The snowy white peaks that range across the NHS has been the subject of recent articles in the HSJ. Those urging the NHS to have a more diverse group of leaders do so on the assumption that having more black managers in senior posts would make a difference. I am not convinced.
‘Look no further than the president of the US, often referred to as the most powerful man in the world yet unable to make even modest changes in his country’s health care service’
In the US they have achieved this goal. Both in corporate America and in the public sector, black people are represented in key senior posts. Many major cites in the states have a black mayor, a black chief of police and prominent black politicians. However, whether it is housing, education or health, inequality persists. Life expectancy is lower and unemployment higher among the black and ethnic minority communities.
To those who claim appointing a small number of black people to leadership posts would send out a positive message to ethnic minority staff within NHS trusts and the communities they serve, I say not if their experience of the service is colour blind, not if they still find it harder to get promotion than their colleagues, not if the service continues to fail to recognise cultural and religious differences, and not if people continue to feel that managers, doctors or nurses are judgmental about their lifestyle.
It’s not just about race. A few high profile black leaders will not change the culture within NHS trusts.

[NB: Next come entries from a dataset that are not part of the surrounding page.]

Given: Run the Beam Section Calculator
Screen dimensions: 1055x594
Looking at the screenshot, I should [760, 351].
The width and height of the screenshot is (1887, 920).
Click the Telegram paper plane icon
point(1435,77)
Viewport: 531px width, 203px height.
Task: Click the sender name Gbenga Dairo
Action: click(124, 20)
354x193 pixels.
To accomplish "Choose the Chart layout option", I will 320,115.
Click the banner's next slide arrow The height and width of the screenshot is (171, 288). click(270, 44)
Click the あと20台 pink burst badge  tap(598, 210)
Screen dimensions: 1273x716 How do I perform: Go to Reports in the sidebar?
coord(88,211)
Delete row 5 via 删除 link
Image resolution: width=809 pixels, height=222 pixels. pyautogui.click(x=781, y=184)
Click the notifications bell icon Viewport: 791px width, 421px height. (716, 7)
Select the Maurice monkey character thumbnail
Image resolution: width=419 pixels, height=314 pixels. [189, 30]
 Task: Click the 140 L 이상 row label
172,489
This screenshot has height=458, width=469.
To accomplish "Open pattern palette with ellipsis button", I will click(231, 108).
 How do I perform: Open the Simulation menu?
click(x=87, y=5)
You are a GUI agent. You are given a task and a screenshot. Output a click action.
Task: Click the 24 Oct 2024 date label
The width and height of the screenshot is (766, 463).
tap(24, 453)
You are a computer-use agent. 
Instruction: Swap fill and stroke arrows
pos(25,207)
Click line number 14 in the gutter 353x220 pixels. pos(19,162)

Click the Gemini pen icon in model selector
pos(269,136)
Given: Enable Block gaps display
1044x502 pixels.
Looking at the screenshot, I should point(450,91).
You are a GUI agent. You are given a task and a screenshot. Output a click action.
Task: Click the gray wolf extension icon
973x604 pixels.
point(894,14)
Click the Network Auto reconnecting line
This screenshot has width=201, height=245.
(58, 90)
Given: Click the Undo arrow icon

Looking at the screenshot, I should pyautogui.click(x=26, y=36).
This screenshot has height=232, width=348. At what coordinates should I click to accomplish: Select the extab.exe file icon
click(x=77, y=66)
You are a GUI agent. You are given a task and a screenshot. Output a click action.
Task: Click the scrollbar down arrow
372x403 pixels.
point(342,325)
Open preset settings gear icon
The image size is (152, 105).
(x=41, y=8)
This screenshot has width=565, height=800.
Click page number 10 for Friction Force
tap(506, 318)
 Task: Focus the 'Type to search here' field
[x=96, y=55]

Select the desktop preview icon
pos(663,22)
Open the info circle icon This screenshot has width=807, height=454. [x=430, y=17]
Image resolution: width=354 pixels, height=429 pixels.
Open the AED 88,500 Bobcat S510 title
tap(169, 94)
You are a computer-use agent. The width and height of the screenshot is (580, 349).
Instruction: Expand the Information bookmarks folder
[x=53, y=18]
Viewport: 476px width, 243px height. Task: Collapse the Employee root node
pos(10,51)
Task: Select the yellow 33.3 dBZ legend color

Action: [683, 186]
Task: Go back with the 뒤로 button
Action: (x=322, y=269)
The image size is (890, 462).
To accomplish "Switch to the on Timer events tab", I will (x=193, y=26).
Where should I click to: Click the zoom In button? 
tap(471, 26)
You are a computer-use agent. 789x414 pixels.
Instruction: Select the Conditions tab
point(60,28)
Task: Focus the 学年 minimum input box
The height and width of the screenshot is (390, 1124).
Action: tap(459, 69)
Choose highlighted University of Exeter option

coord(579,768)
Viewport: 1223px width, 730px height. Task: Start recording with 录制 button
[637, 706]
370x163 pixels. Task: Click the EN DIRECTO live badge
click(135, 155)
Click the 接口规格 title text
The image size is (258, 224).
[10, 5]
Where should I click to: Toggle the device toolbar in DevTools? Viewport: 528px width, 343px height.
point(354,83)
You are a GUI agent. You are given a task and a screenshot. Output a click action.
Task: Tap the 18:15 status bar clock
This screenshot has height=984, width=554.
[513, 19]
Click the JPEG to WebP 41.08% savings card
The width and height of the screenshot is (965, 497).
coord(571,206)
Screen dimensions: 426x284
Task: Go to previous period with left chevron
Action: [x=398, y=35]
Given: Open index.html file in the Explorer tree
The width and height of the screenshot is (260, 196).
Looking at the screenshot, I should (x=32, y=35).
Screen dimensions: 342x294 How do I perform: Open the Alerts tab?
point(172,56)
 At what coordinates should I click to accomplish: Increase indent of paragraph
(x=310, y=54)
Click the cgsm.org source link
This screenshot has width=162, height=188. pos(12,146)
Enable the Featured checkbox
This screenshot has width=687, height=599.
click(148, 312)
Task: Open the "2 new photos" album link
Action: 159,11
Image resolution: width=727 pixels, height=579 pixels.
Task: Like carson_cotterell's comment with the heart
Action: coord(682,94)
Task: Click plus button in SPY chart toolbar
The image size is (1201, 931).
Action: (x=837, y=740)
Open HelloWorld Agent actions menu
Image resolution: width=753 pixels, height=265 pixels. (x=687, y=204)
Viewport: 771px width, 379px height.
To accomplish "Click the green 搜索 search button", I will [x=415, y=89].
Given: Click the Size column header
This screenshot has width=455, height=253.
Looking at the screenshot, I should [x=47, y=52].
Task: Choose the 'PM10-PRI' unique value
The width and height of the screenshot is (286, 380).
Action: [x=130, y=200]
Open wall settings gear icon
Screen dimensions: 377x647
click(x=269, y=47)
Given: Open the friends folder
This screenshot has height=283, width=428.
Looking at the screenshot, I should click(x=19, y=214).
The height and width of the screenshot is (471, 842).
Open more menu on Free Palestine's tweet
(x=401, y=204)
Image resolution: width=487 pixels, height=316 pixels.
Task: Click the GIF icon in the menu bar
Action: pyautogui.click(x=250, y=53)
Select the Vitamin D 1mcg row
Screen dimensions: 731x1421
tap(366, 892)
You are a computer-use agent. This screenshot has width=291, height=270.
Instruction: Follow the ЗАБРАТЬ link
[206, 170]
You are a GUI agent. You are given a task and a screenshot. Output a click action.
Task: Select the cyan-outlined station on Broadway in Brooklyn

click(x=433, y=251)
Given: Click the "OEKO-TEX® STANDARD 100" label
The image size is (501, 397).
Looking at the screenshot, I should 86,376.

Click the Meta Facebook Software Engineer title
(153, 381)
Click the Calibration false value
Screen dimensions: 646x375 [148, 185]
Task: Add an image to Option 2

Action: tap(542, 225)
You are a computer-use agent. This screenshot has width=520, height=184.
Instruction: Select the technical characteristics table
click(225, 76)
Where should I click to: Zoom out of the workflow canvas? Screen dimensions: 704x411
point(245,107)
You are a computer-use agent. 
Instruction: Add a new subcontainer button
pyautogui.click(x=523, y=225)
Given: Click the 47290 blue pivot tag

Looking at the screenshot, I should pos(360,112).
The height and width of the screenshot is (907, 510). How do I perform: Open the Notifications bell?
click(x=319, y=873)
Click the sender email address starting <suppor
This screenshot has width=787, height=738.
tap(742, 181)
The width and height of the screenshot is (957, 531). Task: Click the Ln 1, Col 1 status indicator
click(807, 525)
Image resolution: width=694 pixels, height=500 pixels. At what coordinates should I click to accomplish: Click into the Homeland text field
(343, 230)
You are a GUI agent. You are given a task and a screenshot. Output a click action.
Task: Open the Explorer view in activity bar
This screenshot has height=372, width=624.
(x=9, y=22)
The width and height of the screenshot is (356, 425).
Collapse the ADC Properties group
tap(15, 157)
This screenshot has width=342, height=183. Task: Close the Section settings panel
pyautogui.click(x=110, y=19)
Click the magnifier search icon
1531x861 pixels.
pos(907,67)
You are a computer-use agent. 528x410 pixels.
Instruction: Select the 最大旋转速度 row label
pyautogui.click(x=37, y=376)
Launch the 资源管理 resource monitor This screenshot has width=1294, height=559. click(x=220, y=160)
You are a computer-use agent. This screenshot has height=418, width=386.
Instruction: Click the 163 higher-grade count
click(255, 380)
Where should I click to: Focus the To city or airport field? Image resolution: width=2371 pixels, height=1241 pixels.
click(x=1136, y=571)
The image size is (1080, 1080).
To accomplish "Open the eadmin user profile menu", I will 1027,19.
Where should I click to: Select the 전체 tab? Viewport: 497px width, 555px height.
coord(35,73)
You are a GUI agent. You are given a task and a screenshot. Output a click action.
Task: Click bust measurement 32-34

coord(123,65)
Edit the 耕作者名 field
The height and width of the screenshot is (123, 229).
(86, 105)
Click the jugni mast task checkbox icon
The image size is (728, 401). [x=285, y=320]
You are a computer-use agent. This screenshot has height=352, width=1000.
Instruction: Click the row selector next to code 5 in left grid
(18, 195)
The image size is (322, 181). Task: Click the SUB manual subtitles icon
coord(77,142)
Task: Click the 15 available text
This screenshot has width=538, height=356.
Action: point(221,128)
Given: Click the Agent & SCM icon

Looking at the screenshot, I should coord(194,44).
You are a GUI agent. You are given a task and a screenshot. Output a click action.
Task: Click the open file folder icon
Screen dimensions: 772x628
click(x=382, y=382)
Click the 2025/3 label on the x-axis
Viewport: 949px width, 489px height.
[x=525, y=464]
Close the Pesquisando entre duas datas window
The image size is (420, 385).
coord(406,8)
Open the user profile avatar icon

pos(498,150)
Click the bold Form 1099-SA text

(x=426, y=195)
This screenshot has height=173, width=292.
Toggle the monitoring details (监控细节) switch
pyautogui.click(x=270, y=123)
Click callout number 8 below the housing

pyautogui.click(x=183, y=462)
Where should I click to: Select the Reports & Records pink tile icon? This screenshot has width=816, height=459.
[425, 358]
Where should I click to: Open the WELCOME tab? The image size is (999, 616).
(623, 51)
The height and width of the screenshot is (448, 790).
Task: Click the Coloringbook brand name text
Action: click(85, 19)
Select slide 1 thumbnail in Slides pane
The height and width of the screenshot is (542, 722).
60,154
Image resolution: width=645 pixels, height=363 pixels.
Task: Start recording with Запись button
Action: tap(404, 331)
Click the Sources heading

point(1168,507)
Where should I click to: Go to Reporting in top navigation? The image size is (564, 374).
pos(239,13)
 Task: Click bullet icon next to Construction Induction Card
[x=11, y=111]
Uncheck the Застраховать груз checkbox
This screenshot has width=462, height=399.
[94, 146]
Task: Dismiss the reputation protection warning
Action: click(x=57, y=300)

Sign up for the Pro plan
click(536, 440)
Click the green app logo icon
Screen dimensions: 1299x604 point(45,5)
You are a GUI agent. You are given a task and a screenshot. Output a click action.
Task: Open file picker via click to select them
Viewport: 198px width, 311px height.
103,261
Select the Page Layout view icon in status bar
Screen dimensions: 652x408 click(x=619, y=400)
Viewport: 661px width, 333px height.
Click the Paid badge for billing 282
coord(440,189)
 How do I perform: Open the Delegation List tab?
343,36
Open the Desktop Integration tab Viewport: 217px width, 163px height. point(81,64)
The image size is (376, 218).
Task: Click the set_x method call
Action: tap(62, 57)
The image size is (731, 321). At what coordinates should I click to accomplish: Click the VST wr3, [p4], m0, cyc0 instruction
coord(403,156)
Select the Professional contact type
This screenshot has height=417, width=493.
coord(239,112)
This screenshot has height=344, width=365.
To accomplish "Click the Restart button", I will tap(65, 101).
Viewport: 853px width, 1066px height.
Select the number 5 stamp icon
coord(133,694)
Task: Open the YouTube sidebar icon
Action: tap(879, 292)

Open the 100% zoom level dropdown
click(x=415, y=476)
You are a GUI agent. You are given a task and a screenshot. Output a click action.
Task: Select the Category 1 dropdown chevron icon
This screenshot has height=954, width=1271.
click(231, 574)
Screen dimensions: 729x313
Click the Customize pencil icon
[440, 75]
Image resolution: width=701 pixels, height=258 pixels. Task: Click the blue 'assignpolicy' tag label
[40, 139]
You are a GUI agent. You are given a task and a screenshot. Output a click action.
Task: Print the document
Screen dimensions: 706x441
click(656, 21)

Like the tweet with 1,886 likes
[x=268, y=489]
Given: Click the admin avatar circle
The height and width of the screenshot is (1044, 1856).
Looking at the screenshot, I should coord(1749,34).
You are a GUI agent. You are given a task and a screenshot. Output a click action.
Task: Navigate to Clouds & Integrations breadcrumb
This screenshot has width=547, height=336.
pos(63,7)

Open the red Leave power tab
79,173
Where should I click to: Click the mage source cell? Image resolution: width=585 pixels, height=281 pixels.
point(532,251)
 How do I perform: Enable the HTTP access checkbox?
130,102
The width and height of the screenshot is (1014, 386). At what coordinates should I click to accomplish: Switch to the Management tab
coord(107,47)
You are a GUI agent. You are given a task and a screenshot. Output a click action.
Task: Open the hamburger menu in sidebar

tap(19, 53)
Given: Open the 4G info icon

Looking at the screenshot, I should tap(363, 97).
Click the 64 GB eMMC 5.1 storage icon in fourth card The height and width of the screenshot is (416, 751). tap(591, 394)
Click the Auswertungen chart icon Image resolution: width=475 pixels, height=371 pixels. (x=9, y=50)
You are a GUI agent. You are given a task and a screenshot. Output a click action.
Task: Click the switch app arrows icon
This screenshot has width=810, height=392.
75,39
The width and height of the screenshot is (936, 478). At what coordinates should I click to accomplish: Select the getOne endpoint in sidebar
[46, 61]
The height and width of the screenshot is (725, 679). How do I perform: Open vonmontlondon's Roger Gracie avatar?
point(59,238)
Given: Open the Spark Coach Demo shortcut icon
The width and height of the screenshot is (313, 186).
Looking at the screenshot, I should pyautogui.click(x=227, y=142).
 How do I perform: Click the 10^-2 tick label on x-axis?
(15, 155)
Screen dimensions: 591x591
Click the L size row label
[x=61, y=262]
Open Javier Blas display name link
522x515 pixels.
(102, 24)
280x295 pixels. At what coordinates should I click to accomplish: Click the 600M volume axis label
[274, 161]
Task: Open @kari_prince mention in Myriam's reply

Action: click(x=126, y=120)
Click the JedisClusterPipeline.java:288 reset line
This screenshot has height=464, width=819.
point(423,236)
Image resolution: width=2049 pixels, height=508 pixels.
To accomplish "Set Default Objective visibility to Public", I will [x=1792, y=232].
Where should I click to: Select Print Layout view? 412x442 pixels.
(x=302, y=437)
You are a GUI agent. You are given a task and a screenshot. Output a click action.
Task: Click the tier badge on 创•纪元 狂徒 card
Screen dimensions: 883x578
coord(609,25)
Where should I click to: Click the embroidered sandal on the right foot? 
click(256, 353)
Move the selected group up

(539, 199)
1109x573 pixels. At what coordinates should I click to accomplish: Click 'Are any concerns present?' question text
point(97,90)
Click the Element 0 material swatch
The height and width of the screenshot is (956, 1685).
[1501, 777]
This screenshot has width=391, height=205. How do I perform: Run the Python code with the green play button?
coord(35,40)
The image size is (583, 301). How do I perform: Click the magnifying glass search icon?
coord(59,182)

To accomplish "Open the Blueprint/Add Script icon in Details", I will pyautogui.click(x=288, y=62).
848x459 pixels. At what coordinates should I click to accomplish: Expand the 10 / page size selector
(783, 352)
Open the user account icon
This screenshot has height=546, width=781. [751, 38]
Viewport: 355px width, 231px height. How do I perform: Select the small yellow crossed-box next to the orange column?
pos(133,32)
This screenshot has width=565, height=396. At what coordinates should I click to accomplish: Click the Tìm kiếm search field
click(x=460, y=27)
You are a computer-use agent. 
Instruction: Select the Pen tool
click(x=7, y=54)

If you remain unconvinced then you need look no further than the president of the US, often referred to as the most powerful man in the world yet unable to make even modest changes in his country’s health care service to benefit the disproportionate numbers of black people on low incomes who endure poorer health and shorter life expectancy. His efforts are undermined by the prevailing culture, just as those of a black chief executive of an NHS trust would be.
By all means let’s make every effort to have a fair recruitment process and take steps to ensure boards reflect the diversity of the communities they serve but the goal is not to have more black people in senior posts, it is to have an NHS that is capable of providing a service to the whole community and has the confidence of all sections of the community.